На вопрос о том, почему имеются многочисленные примеры случайных изменений, передающихся в потомстве, и почему нет примеров передачи в потомство изменений функционального происхождения, - на этот вопрос могут быть три ответа. Первый ответ тот, что изменения первого рода большей частью хорошо заметны, между тем как изменения второго рода почти всегда незаметны. Когда рождается ребенок с шестью пальцами, то такая аномалия не только легко замечается, но бывает настолько поразительна, что привлекает большое внимание. А когда такой ребенок, достигнув зрелого возраста, даст шестипалое потомство, то в околотке все знают об этом. Голубь, отличающийся особенно окрашенными перьями или же длиной и шириной своего хвоста или раздутой шеей, привлекает к себе внимание своею странностью; и если его потомство сохраняет эти особенности, случайно, быть может, усилившиеся, то такой факт отмечается и такую особенность стараются закрепить подбором.
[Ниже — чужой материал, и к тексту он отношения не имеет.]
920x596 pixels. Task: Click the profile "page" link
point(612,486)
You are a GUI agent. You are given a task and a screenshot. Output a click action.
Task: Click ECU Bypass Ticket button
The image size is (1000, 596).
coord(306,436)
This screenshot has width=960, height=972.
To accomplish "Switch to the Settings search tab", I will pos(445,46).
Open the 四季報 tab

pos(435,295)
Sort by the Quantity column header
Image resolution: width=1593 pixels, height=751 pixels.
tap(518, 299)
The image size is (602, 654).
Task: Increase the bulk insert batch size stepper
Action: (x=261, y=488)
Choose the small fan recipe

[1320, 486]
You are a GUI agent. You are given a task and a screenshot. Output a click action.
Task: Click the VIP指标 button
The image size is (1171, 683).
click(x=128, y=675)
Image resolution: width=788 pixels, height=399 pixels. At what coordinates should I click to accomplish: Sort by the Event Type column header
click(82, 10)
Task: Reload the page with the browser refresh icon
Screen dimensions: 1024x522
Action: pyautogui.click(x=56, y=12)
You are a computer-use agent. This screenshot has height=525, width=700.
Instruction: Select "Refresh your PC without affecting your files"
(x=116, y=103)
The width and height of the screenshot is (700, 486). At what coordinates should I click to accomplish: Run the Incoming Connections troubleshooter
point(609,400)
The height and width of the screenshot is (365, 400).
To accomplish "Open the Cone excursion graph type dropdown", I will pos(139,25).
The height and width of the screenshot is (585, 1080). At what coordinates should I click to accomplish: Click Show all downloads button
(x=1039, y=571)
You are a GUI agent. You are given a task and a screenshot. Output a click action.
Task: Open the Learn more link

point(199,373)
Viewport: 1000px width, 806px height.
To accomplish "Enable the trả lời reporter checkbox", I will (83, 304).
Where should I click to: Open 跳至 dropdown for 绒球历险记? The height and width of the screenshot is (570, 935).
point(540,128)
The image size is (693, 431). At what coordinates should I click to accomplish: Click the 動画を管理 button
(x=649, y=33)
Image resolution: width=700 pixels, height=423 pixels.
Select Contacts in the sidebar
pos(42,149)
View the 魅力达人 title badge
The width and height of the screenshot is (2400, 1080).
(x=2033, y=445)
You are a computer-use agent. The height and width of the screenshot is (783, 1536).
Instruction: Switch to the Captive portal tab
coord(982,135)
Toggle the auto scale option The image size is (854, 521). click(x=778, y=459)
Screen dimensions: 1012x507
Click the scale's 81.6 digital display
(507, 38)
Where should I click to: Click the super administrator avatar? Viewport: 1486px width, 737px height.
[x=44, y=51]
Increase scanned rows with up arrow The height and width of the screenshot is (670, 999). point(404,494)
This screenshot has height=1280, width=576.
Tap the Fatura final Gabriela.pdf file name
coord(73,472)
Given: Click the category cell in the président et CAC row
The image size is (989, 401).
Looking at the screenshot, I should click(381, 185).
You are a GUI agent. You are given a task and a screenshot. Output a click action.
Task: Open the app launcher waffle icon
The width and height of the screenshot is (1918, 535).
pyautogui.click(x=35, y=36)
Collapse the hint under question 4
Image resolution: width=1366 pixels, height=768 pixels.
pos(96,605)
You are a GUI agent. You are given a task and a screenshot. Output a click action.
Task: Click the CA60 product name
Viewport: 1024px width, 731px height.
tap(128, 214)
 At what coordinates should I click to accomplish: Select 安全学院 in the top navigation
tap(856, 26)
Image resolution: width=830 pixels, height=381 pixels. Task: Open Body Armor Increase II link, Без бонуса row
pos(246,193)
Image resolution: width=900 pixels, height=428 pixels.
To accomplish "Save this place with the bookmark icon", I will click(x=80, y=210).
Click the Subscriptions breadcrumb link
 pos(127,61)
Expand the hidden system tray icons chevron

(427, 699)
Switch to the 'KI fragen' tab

Ягненок, который сделался не способным к прыжкам благодаря короткости своих ног, не преминет обратить на себя внимание. И тот факт, что его потомство сохранило такую же коротконогость и стало через это неспособным перебираться через изгороди, начинает неизбежно получать широкое распространение. То же самое и с растениями. Если какой-либо цветок имеет излишнее количество лепестков, или необычно симметрическое расположение частей, или же какое-либо другое отличие от типа цветка этого рода, особенно по отношению к окраске, - то такой цветок легко обращает на себя внимание садовника; а предположение, что такая раз возникшая аномалия передается по наследству, часто вызывает производство опытов, которые ведут за собою дальнейшие доказательства подобного рода. Но совершенно иначе обстоит дело с функционально приобретенными изменениями. Местонахождением последних почти всегда бывает мускульная, костная и нервная системы, внутренности, - вообще, такие части тела, которые всецело или отчасти скрыты от взоров. Изменения в нервных центрах совершенно недоступны взору; кости могут подвергаться очень сильным изменениям в размерах или форме, не вызывая внимания к этим изменениям; а увеличение или уменьшение мускулов, покрытых, как у большинства животных, знакомых нам, толстыми покровами, должны стать достаточно большими, чтобы сделаться заметными при наружном осмотре.